PROVIDED PASSAGE
+===+
Enough teasing.  Here is my favorite sentence in the instructions of a recipe:

With the precision of a steady-handed circus performer, carefully remove the pan of soup from the bottom of the grill. [Rick Bayless’s Mexican Kitchen]

That sentence has everything – specific instructions, a colorful allegory that explains things better than a picture could, a grill – it’s a thing of beauty.
*My second favorite sentence comes from Seven Fires: Grilling the Argentine Way.  It’s part of his recipe for Una Vaca Entera.  (Yes, “One Entire Cow”.)  It goes:

I must confess, after a lifetime of following fancy French recipes, that it gives me great pleasure to write the following list of ingredients:

1 medium cow, about 1400 pounds, butterflied, skin removed

2 gallons salumera

2 gallons Chimichurri

This soup is a great idea for a side dish when you’re cooking on the rotisserie; you’re going to have fat and meat juices dripping into the pan anyhow, why not make use of them?  And the soup is delicious.  I was going to recommend using homemade stock instead of water, but you don’t need it.  The dripping juices from the meat give you more than enough flavor.

Recipe: Rotisserie Pan Soup, Barbacoa style


  • Grill with Rotisserie attachment (I used a Weber kettle with the Rotisserie attachment; my kettle is  here and the rotisserie attachment is here)
  • Aluminum foil pan (9″x12″)


  • 3 redskin potatoes, unpeeled, scrubbed, diced into 1/2″ cubes
  • 2 carrots, peeled and diced into 1/2″ pieces
  • 1 onion, sliced thin
  • 2 garlic cloves, peeled and crushed
  • 1 can Garbanzo beans, drained
  • 1 tsp kosher salt
  • hot water to cover, probably 1 quart

1. Prepare the soup: Combine all the soup ingredients in your pan, except for the water, and toss with the salt.  Let sit at room temperature while you prepare the grill.

2. Prepare the grill: Prepare your rotisserie as directed for your main recipe, then use the pan with the vegetables as the drip pan. Once the pan is in the grill, add the water to just cover the vegetables.
*It’s much easier to get the pan in the grill when it doesn’t have the water in it.  Be careful, and don’t burn yourself when you add the water.

3. Cook the soup: Cook your main recipe, with the soup simmering underneath it. You want to cook the soup for at least 1 hour, and preferably 2 hours. Check the soup every half hour or so, and add more water if it is needed. The amount of evaporation will depend on the heat you’re cooking at. With the barbacoa recipe, there isn’t much evaporation, because we’re cooking at a low temperature.

4. Remove from the grill: After the main rotisserie recipe has been removed, it’s time to get the soup. To quote the master again:

With the precision of a steady-handed circus performer, carefully remove the pan of soup from the bottom of the grill. [Rick Bayless’s Mexican Kitchen]

I remove the pan of soup directly onto a sheet pan that I have ready.
*The more you walk around with a foil pan full of boiling liquid, the more likely you are to scald yourself when the foil collapses.  The sheet pan supports the foil pan, so you don’t have to worry about it.
+===+
(Target position records)

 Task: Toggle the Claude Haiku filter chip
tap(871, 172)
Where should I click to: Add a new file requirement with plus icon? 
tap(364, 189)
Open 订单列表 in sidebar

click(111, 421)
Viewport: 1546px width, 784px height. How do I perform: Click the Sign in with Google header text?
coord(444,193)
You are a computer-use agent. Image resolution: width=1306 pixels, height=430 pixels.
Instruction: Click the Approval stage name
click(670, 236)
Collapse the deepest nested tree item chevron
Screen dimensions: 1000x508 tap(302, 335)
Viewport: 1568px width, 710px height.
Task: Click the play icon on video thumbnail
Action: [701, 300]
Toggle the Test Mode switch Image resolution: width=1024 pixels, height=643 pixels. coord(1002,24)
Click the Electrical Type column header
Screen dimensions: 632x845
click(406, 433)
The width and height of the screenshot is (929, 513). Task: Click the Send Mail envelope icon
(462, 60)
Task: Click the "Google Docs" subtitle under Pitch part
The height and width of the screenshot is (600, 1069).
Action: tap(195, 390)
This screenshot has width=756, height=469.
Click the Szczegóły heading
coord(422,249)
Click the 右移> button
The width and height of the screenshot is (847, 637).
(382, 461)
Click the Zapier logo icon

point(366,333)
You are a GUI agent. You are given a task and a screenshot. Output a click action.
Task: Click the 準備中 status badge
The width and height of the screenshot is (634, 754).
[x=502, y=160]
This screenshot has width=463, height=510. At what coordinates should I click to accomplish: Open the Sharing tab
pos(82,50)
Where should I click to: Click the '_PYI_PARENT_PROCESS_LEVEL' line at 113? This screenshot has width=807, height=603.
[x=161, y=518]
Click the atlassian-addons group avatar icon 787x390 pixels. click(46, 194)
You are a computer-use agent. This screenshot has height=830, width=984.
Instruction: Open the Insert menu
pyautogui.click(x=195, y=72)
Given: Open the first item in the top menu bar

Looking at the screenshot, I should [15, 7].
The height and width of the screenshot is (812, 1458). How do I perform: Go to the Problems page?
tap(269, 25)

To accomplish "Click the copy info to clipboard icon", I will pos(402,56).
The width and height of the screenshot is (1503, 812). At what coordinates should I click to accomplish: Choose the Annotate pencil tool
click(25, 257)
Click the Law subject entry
+===+
SET EXERCISE 1
From the rotisserie pan soup passage, retype everything from "2. Prepare the" down to "cover the vegetables.".
SET EXERCISE 2
According to the rotisserie pan soup passage, how long should the soup cook?

EXERCISE RESULT 1
2. Prepare the grill: Prepare your rotisserie as directed for your main recipe, then use the pan with the vegetables as the drip pan. Once the pan is in the grill, add the water to just cover the vegetables.

EXERCISE RESULT 2
At least 1 hour, and preferably 2 hours.